Income elasticity of demand: = (dQ / dM)*(M/Q)

Income elasticity of demand: = (25)*(20/14000)

Income elasticity of demand: = 0.0357

Thus our income elasticity of demand is 0.0357. Since it is greater than 0, we say that goods are substitutes.

Next, we'll answer part c of the practice problem on the last page.

### Elasticity Practice Problem: Part C Explained

c. Calculate the price elasticity of demand for butter at the equilibrium. What can we say about the demand for butter at this price-point? What significance does this fact hold for suppliers of butter?

We know that:

M = 20 (in thousands)

Py = 2

Px = 14

Q = 14000

Q = 20000 - 500*Px + 25*M + 250*Py

Once again, from reading using calculus to calculate price elasticity of demand, we know that we can calculate any elasticity by the formula:

### Elasticity of Z With Respect to Y = (dZ / dY)*(Y/Z)

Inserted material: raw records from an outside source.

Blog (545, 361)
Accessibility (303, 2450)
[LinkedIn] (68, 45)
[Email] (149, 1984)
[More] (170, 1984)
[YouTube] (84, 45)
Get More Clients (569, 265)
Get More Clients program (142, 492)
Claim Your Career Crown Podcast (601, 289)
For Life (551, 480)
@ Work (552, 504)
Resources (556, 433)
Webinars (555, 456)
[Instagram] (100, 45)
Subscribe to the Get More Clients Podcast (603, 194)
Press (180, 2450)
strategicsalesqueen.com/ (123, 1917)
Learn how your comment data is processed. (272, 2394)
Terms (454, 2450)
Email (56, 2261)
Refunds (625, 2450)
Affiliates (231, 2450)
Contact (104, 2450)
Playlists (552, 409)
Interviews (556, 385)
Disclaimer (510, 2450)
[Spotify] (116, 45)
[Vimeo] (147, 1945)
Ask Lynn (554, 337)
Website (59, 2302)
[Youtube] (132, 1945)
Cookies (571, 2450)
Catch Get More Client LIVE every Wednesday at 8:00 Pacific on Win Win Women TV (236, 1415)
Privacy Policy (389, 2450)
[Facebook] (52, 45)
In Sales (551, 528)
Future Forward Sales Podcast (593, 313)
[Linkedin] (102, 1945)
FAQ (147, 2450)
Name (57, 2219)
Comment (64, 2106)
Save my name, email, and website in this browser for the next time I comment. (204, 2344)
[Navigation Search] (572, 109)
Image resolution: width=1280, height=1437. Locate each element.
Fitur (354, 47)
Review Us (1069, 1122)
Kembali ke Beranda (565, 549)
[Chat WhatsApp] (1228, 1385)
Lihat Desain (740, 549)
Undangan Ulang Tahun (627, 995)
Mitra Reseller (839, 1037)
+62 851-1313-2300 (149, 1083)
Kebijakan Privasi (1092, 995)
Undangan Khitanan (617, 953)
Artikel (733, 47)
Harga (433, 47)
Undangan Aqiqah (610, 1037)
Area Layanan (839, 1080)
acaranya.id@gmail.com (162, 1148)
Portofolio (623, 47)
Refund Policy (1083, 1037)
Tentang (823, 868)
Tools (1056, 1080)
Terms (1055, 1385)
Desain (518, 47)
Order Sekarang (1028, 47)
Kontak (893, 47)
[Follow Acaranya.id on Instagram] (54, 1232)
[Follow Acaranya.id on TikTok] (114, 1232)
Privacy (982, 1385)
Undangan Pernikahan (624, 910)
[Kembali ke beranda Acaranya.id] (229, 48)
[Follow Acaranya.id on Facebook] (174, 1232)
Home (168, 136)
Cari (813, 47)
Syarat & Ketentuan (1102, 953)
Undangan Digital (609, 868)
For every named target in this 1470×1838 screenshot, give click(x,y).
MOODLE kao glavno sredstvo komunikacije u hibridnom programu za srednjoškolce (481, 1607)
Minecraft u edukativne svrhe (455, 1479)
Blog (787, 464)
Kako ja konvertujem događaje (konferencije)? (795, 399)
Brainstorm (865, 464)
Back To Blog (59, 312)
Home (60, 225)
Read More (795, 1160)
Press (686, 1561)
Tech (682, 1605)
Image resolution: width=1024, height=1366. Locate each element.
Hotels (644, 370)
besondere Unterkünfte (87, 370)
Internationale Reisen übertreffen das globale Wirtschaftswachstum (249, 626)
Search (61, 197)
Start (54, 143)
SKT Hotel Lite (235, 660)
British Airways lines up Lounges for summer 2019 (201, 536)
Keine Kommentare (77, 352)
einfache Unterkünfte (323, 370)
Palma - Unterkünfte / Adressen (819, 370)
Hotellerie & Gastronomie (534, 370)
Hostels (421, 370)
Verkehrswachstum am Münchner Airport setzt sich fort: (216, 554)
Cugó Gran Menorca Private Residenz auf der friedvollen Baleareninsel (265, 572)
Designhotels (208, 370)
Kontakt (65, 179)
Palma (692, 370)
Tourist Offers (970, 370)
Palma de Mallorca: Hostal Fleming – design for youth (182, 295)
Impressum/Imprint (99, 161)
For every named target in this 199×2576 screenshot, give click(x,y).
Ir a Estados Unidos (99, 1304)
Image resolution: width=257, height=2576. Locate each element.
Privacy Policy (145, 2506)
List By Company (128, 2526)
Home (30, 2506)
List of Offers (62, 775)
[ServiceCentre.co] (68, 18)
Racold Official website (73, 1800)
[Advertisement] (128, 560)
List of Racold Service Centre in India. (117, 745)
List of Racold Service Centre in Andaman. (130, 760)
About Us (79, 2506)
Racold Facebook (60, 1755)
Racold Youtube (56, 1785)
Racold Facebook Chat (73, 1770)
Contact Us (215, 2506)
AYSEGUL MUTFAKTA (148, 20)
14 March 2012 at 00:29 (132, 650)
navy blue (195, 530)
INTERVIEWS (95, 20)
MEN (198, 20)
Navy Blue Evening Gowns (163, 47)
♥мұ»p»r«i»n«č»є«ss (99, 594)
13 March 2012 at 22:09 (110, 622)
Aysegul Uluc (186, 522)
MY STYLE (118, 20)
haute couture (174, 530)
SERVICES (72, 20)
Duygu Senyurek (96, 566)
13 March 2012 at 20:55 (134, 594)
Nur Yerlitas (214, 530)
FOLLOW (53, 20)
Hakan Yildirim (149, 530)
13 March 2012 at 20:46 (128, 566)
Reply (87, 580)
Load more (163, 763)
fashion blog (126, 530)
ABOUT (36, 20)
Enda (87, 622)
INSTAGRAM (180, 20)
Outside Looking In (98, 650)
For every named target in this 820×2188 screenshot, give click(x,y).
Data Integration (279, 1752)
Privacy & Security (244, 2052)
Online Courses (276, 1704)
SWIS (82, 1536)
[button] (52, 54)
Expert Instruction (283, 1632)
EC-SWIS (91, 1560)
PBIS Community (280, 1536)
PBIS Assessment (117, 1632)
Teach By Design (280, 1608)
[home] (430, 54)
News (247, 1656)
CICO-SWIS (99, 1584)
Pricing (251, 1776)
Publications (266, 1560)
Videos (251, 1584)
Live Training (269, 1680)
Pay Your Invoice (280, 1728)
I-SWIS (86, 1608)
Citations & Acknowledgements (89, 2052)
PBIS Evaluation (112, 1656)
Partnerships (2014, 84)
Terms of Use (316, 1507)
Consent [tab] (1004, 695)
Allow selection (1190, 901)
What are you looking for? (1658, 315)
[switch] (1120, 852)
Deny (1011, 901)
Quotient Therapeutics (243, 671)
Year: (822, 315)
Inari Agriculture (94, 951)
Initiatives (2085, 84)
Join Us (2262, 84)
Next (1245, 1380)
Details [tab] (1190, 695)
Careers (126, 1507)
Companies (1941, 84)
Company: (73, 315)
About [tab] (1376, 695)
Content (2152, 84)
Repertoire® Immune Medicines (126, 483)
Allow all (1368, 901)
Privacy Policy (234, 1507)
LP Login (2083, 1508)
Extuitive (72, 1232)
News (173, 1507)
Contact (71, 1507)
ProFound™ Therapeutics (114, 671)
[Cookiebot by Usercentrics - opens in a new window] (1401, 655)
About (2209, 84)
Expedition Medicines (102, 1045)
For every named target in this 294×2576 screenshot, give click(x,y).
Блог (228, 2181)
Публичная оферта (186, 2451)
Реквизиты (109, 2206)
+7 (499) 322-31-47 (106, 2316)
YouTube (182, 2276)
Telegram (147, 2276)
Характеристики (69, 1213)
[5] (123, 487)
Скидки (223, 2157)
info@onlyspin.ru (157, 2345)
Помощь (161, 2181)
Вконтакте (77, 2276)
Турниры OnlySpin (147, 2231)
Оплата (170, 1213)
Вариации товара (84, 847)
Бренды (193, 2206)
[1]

In the case of price elasticity of demand, we are interested in the elasticity of quantity demand with respect to price. Thus we can use the following equation:

Price elasticity of demand: = (dQ / dPx)*(Px/Q)

Once again, in order to use this equation, we must have quantity alone on the left-hand side, and the right-hand side is some function of price. That is still the case in our demand equation of 20000 - 500*Px + 25*M + 250*Py. Thus we differentiate with respect to P and get:

dQ/dPx = -500

So we substitute dQ/dP = -500, Px=14, and Q = 20000 - 500*Px + 25*M + 250*Py into our price elasticity of demand equation:

Price elasticity of demand: = (dQ / dPx)*(Px/Q)

Price elasticity of demand: = (-500)*(14/20000 - 500*Px + 25*M + 250*Py)

Price elasticity of demand: = (-500*14)/14000

Price elasticity of demand: = (-7000)/14000

Price elasticity of demand: = -0.5

Thus our price elasticity of demand is -0.5.

Since it is less than 1 in absolute terms, we say that demand is price inelastic, which means that consumers are not very sensitive to price changes, so a price hike will lead to increased revenue for the industry.